Treating runtime set textures like normal textures with sprites

Here, the title is confusing, but let me explain.

So, for a game, I’m working on using the game itself for modding instead of having people download source code, as I don’t want a possibility of easily making hacked clients.

For the actual sprites of the modded items, I decided to use the imageloader extension to do that. Then I just set the texture and we’re good, right? Wrong.

I’ve already talked about this problem in a previous post, but the problem with that is whenever I try changing an instance of that object’s sole texture without changing any of the others, it changes all of them, as they’re using the same texture.

I’ve thought of 2 solutions for this:

  1. Separate texture for each instance
    Biggest problem with this though is that this might take up some ram space, causing it to slow down.

  2. Change the texture to a full “atlas” of all the different pictures the instances will use, and changing the sprite images normally, as if they were in the game files when built.
    This would be what I do, but this would require somehow taking an external image (and possible atlas file) and somehow trying to turn that into a texture file.
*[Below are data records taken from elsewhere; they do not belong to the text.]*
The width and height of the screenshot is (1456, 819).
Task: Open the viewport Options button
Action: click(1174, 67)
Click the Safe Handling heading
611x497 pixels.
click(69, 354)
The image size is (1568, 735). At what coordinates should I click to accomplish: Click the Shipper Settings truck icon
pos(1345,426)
Does anyone know any ways I can manipulate texture files to do this? Or what the information in a texture file means? Or alternatives I can use that could maybe use tilesources and how to manipulate those? Thanks.

What if you use a tilesource of a predefined size with created “animations” (one frame/tile each) for each time and then at runtime change individual tiles of the tilesource? The advantage of using a tilesource is that the images are on a fixed grid which should make it easy to update individual tiles.
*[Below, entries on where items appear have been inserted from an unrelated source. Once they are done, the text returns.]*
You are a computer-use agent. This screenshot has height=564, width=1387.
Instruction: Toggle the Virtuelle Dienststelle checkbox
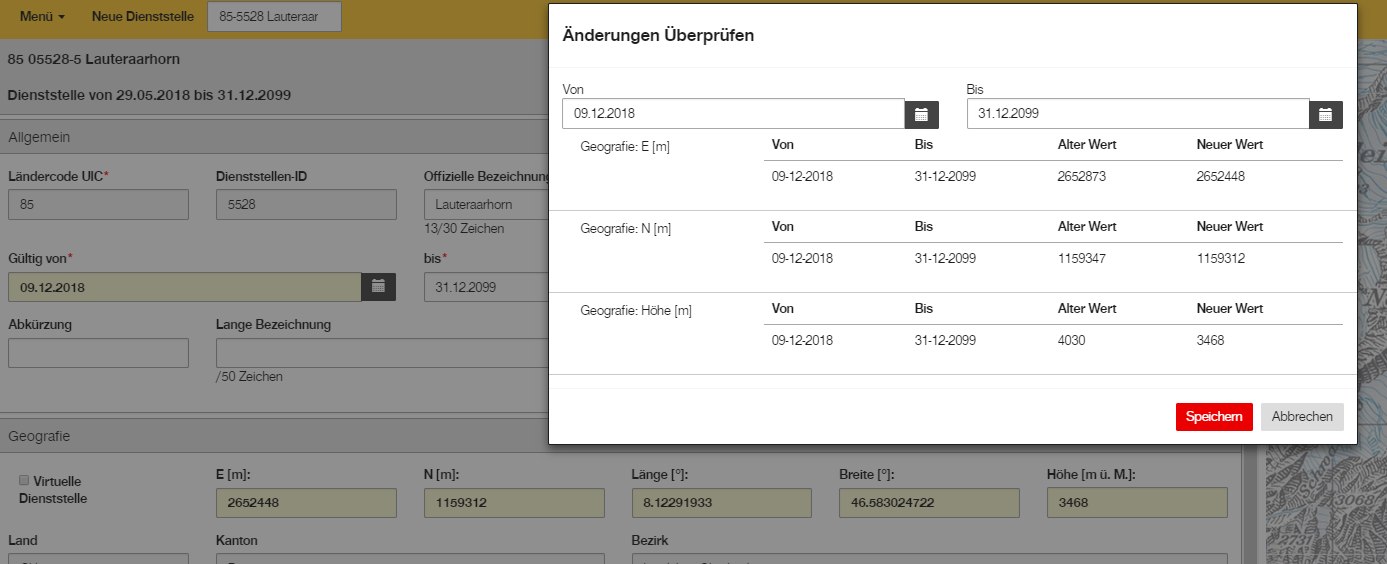tap(25, 480)
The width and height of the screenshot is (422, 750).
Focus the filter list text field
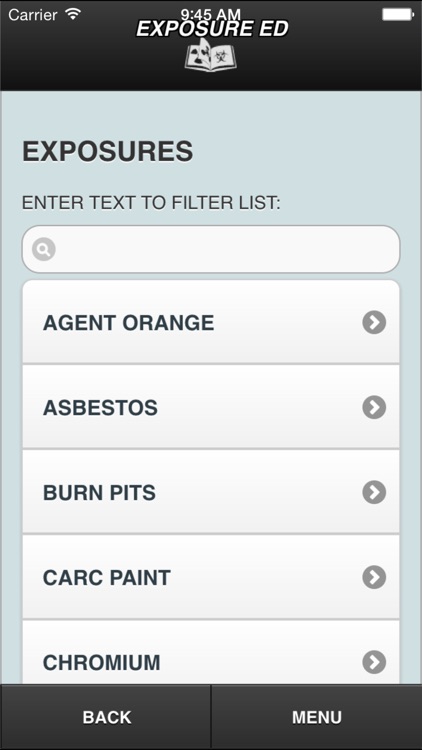(211, 249)
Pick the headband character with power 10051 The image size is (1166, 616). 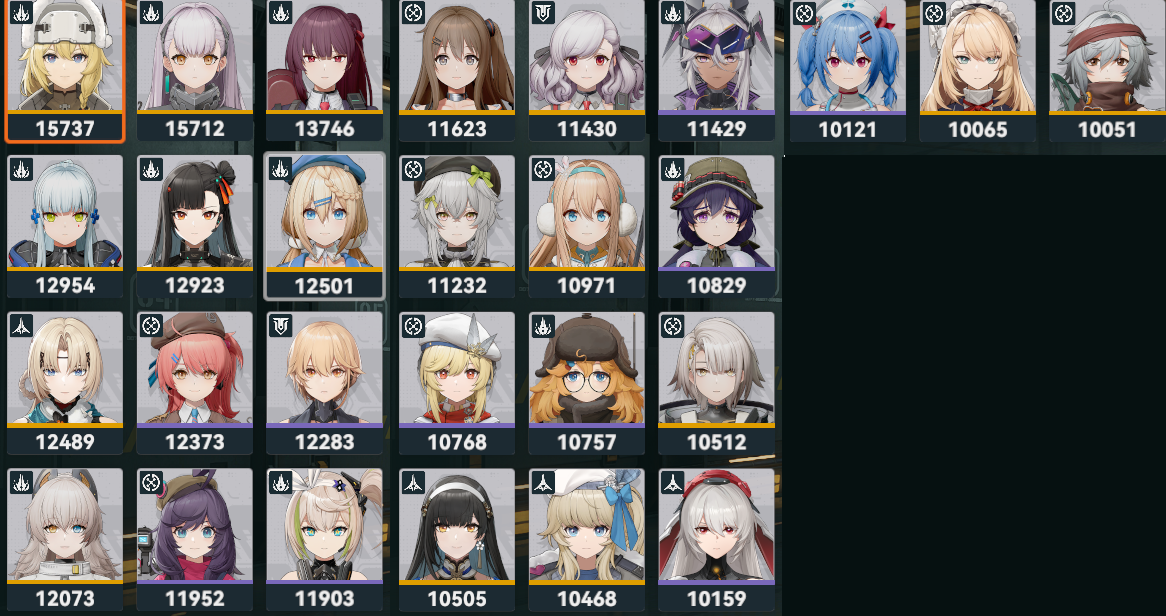[x=1107, y=71]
I just want to note that the caveat of 1) isn’t that it takes more memory, but that each sprite will use a different texture, so they will end up in different batches effectively generating a lot of draw calls.

Regarding 2)
You can create an atlas offline, with the (dummy) images of the same size.
And then at runtime, you can easily update the sub image of the texture since you know where that image is in the texture.
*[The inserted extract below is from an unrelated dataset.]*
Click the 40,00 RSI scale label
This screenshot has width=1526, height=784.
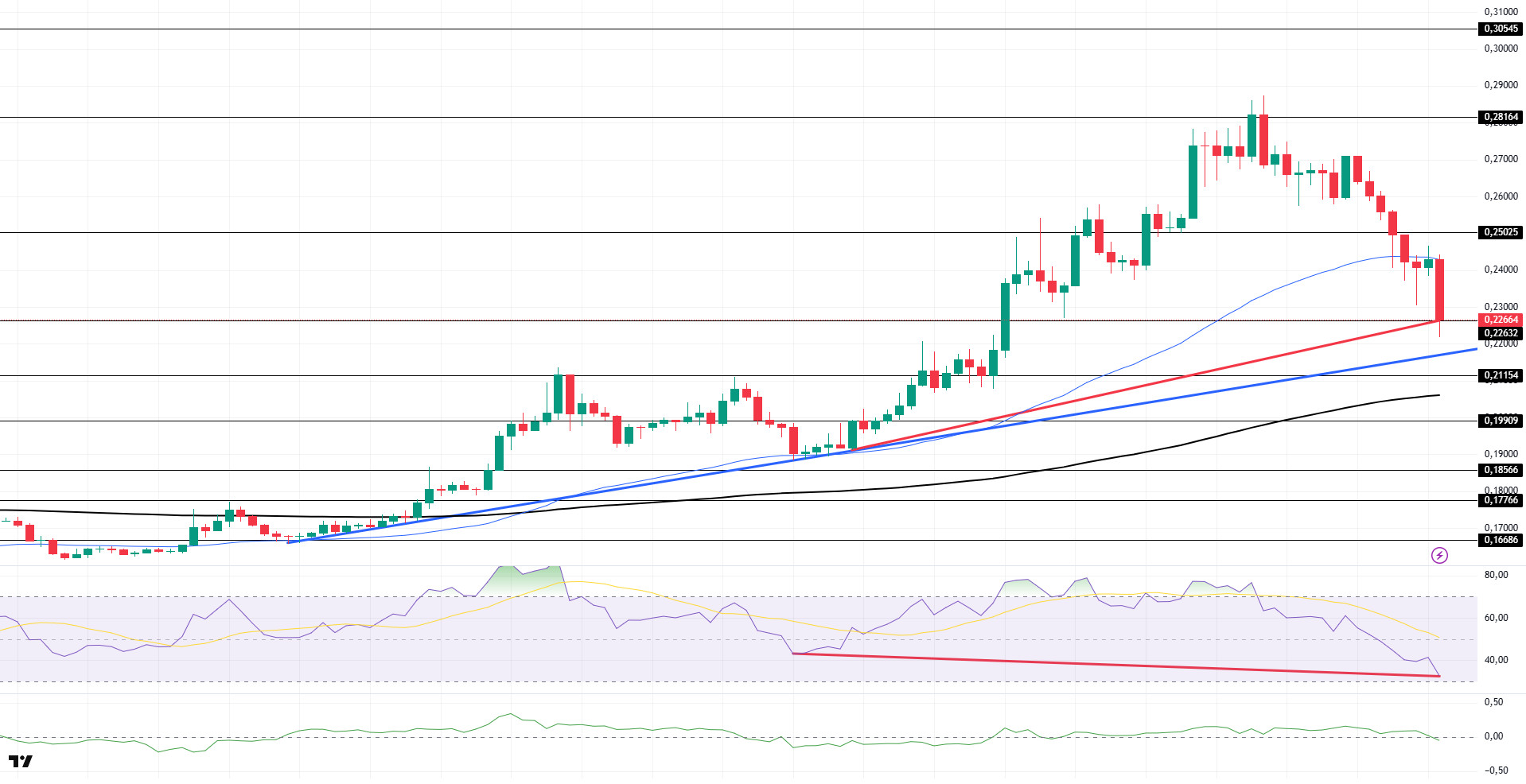pyautogui.click(x=1496, y=660)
This does seem like a good idea, how could I update a tile during runtime with the results of the imageloader extension?

Alright, can you give me an example o how to possibly do 2?

@Mathias_Westerdahl, could you elaborate on this please? And how would this work with multiple objects?

The atlas texture creation is deterministic.
So if you add 16 images of equal size you’ll get a texture where each image is where you’d expect.
E.g. image 1 is in the top left corner, image 2 is next after that, and image 16 is at the bottom right corner.

Knowing this, you can change the data of your texture you wish to set (you still have to set the full texture, not just a sub part).
So you need to be able to load the images at runtime.
And you need to have created a dummy atlas with the correct size and layout at edit time.

Ok, then I set all the atlas images/animations beforehand and just change it. It would be more convenient if we just created a texturec file with the atlas and pictures and imported it into the game though.